Studio album by R. Crumb & His Cheap Suit Serenaders
- Released: 1976
- Genre: String band, old-timey
- Length: 40:42
- Label: Blue Goose Records, Shanachie Records
- Producer: Nick Perls

R. Crumb & His Cheap Suit Serenaders chronology
| R. Crumb and his Cheap Suit Serenaders (1974) | R. Crumb and his Cheap Suit Serenaders No. 2 (1976) | R. Crumb and his Cheap Suit Serenaders No. 3 [a.k.a. Singing In the Bathtub] (1978) |

= R. Crumb and his Cheap Suit Serenaders No. 2 =

R. Crumb and his Cheap Suit Serenaders Number 2 is the second 33⅓ rpm album by the retro string band R. Crumb & His Cheap Suit Serenaders and its subtitle was "Persian Rug, Crying My Blues Away, Moana March and Other Favorites". The album was later retitled Chasin' Rainbows in re-release on CD (Shanachie 6002, 1993 - ASIN: B000000DSO) from Shanachie Records.
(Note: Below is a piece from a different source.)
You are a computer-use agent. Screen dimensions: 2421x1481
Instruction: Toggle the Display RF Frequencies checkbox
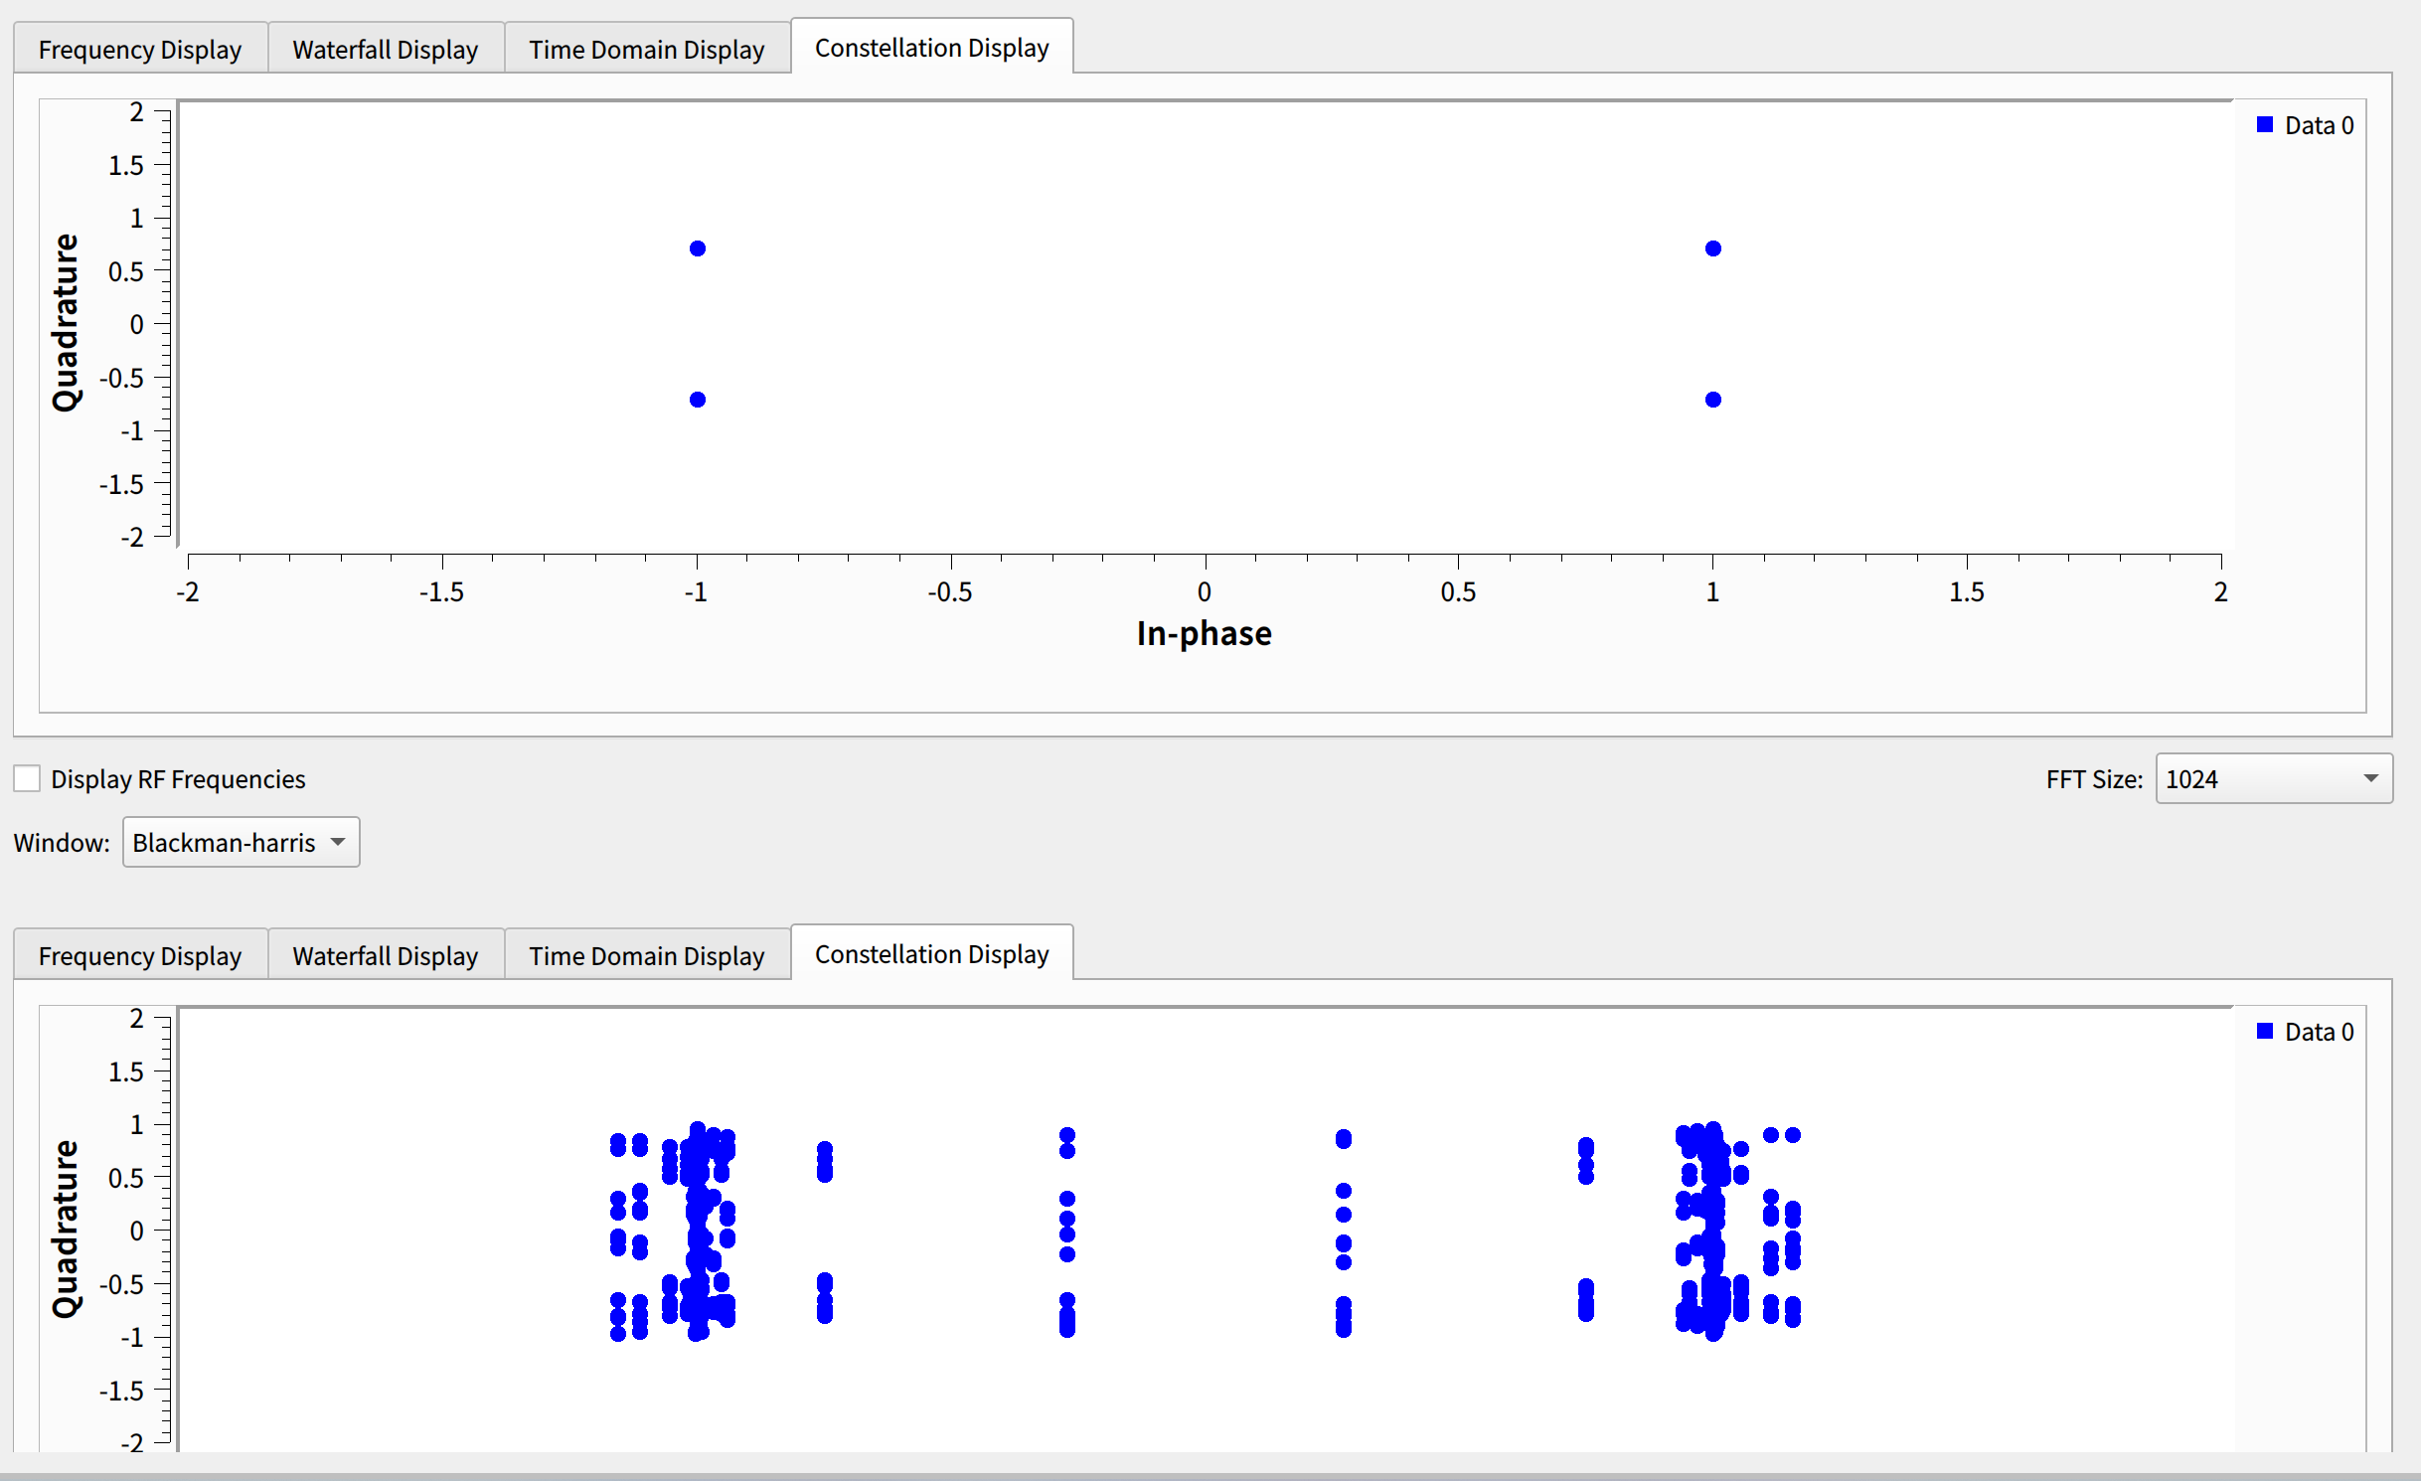click(27, 778)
The band's personnel includes Robert Crumb on lead vocal and banjo, Allan Dodge on mandolin, violin, ukulele and vocals, Robert Armstrong on guitars, accordion, banjo, musical saw and vocals, Terry Zwigoff, who later produced the documentary Crumb, on cello. Originally released on Blue Goose Records in 1976, this record became a collectible not only for the whimsical string band renditions of and reminiscent of the early 20th century music, but for the cover art drawn by the band's frontman and well-known comics artist Robert Crumb.

Professional ratings
Review scores
| Source | Rating |
| Christgau's Record Guide | C+ |

==Track listing==
===Side A===
1. "Alabama Jubilee" (George L. Cobb, Jack Yellen)
2. "Chasin' Rainbows" (Dallas String Band)
3. "Fine Artiste Blues" (Watts, Robert Armstrong, Allan Dodge)
4. "Hula Medley" (traditional)
5. "I Want A Little Girl" (Murray Mencher, Billy Moll)
6. "Persian Rug" (Moret, Kahn)

===Side B===
1. "Mysterious Mose" (Walter Doyle)
2. "Crying My Blues Away" (Albert Wynn, Punch Miller)
3. "She Lived Down By The Firehouse" (Pie Plant Pete real name Claude W. Moye.)
4. "Diane" (Rapee, Pollack)
5. "Make My Cot Where The Cot-Cot-Cotton Grows" (Jack LeSoir, Ray Doll, Robert Klein)
6. "Moana March" (Mosiello)

All arrangements by R. Crumb and his Cheap Suit Serenaders, copyright by Yellow Bee Music (BMI) - 1976.

==The band==
- R.Crumb - vocals, banjo
- Allan Dodge - mandolin, violin, ukulele, vocals
- Robert Armstrong - guitar, resonator guitar, accordion, banjo, saw, vocals
- Terry Zwigoff - cello

===Special guest appearances===
- Irene Herrmann - bells (A5)
- Tom Marion - guitar (A1, B2), banjo & mandolin (B6)

Produced for Blue Goose Records, A division of Yellow Bee Productions by Nick Perls, founder of Blue Goose Records and Yazoo Records.